Amerikanın şirket elitleri yasal suçlular haline gelmiş durumda.  Mahkemelerimiz şirketlerin insanların sahip olduğu bütün haklara sahip olduğunu ilan ettiler. Gündemleri, çıkar hedefleri, çıkarla alakalı ihtiyaçları, yaşamaya mecbur olduğumuz yasaları belirliyor. Aynı şekilde şirketlerin tecavüzleri ve kirlilik yaratan tavırlarının çıkarına da kullanılıyor ve bu yasalar başka yasalarla çelişiyor – bu eninde sonunda bizim yaşamak zorunda olduğumuz kanunlar,  hırsla beslenmiş emirler, kağıtlar ne derse desin. Bunlar doğanın kanunları. Doğa kanunları er ya da geç Dünya’da yaşayanların eylemlerini yönlendirir; sonunda bu kanunlarla yaşayıp yaşamama konusunda çok az seçme şansımız vardır. Ve bizler, yani öncelikle doğa kanunlarıyla sonra da sosyal kanunlarla yaşamak zorunda olanlar, bu ikisi birbiriyle çeliştiğinde ne yapmalıyız? Şikayet mi ederiz, protesto mu ederiz? Milletvekillerimizle görüşüp bizlere sağlanan yasal sınırlarda değişiklikler yapılmasını mı talep ederiz? Evet, bunların hepsini yaparız, daha fazlasını da yaparız. Söylemeye gerek yok, dengeli ve sürdürülebilir hayat için yükselen sesleri boğanlar, dev şirketlerden başkası değil. Bir politikacı bu şirket mafyalarına el pençe divan durmazsa fazla korunaklı bir hayatı olamaz.  Belki de bu demokrasinin en büyük zayıflığıdır- o kadar zayıf ki demokrasinin temel dayanağı olan pazar ekonomisi aslında onun sonunu da hazırlayan şeyin ta kendisi.

Dev şirketlerin oluşturduğu yasa dışı oluşumlara ahlaki tepkiler yükselince yeni “terörist” doğmuş oluyor. Sağduyu önemsenmediği zaman, dev şirketlerin pislikleriyle kirlenmiş bir dünyada doğru yanlış haline gelince,  hayatı tutkuyla, insanca seven o insan birden bir teröriste dönüşüyor.
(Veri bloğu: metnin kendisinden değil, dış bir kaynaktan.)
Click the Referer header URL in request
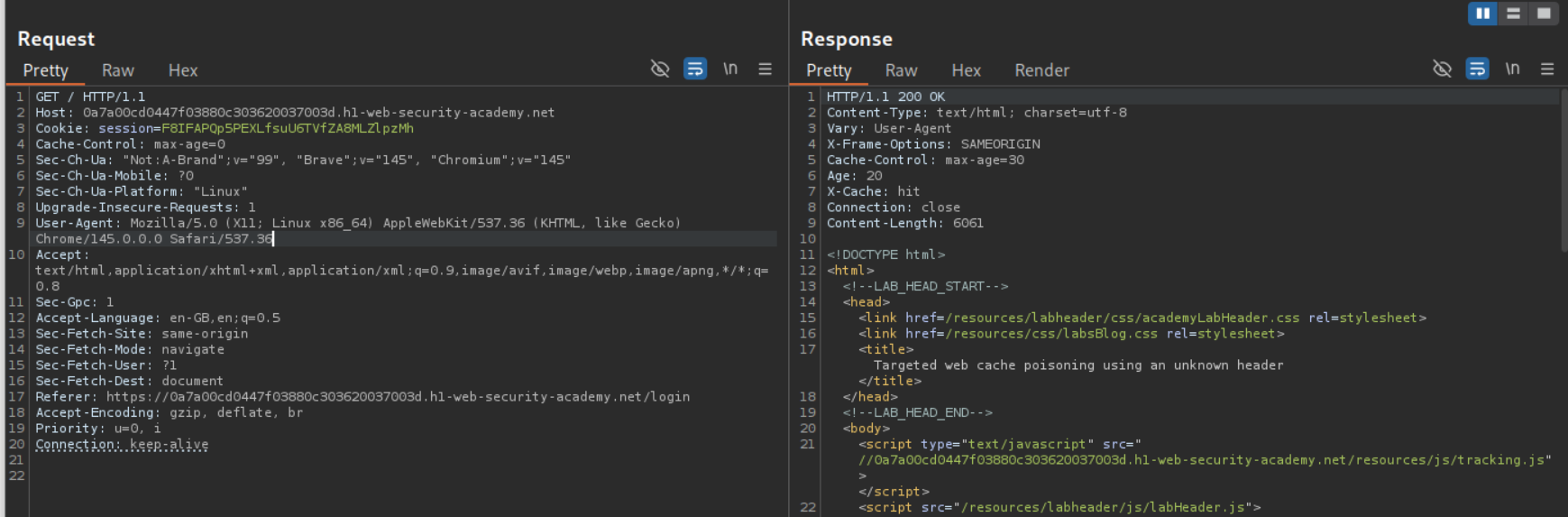Viewport: 1568px width, 517px height. point(398,397)
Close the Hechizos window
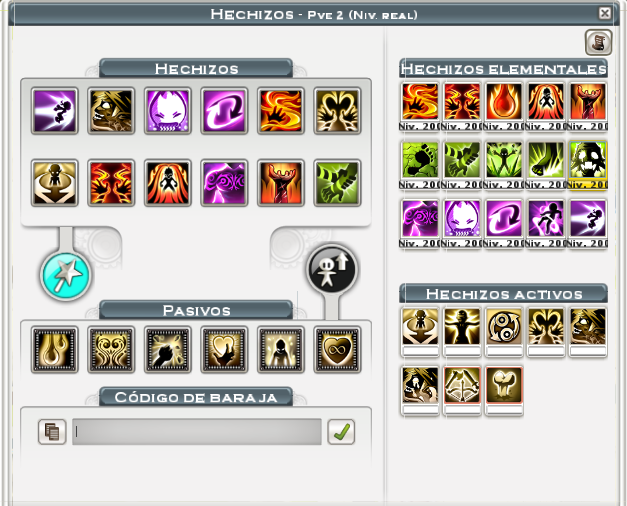 605,13
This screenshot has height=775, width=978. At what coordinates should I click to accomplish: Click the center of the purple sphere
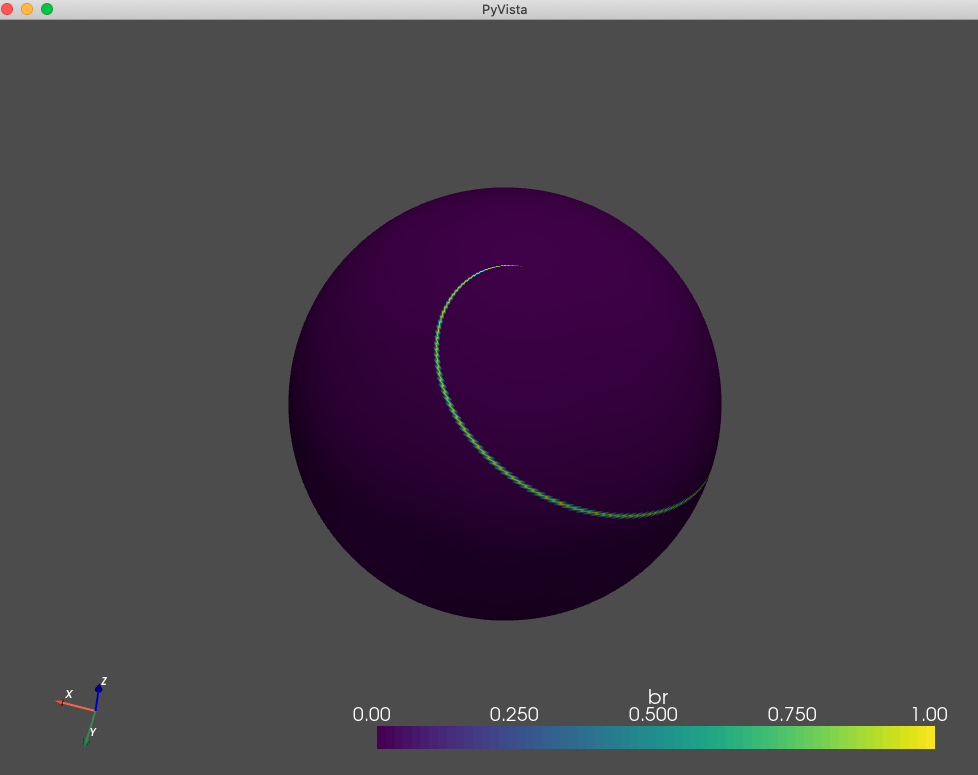505,403
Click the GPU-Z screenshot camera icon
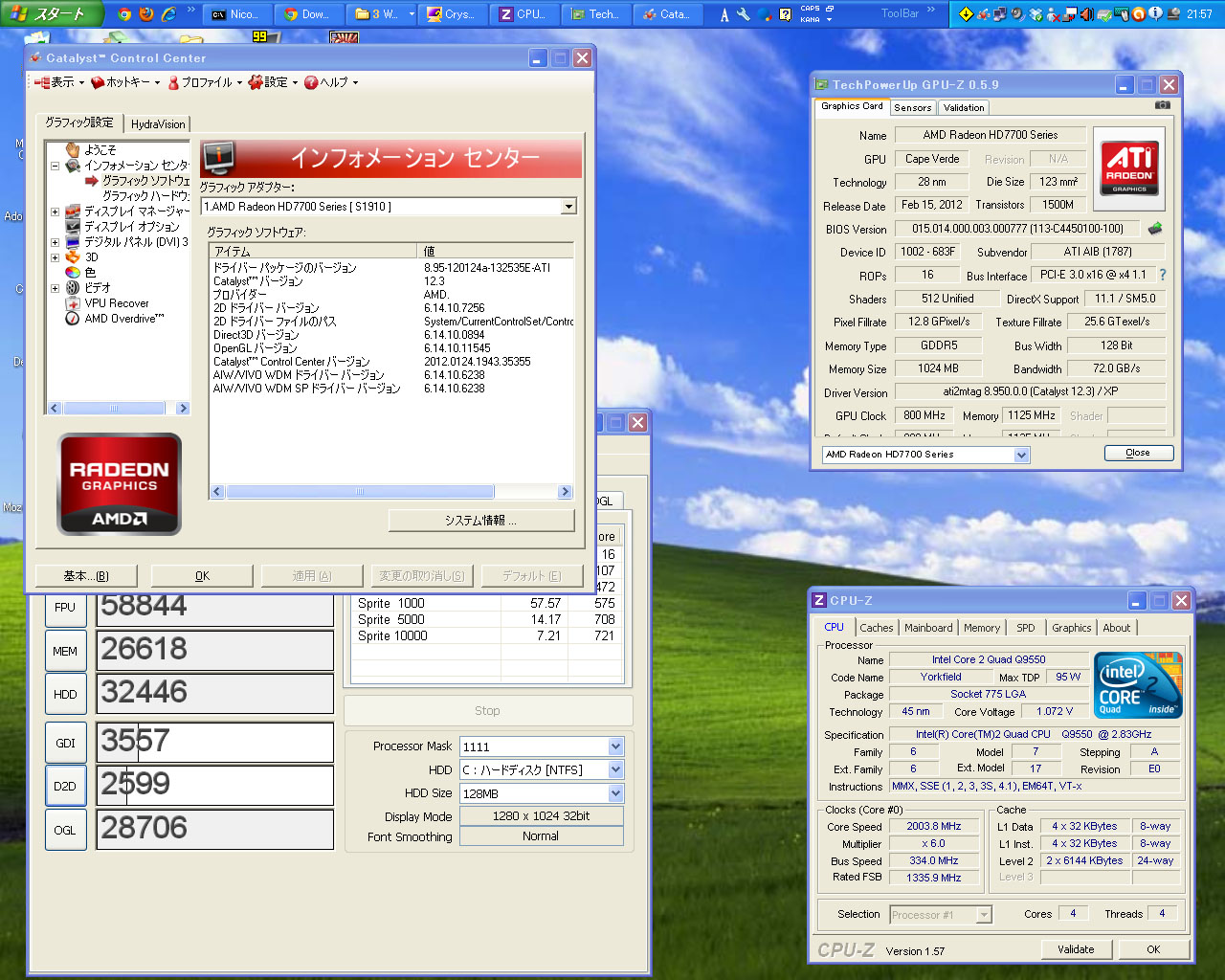 (1162, 105)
Biz şu anda böyle bir çevrede bulunuyoruz. İşte ALF ve diğer organizasyonlar böylesi bir bataklık havası içerisinde yasa dışı ama insancıl olarak savunulabilir kampanyalar yürütüyorlar.

Ben bir ALF üyesi değilim. Vejetaryen de değilim. Ben  Batı Yarımküresinde yerli bir insanım. Bu durumda her ne kadar dünyaya dair başka görüşlerim olsa ve bunun bir parçası olarak nasıl yaşamam gerektiğine dair başka fikirlerim de olsa,  kendimi ALF’in prensiplerine çok yakın hissediyorum, hatta bu prensiplere, motivasyonlara ve cesarete hayranlık duyuyorum. Aramızdaki farklılıklar geleneksel bakışlarımızdan doğuyor.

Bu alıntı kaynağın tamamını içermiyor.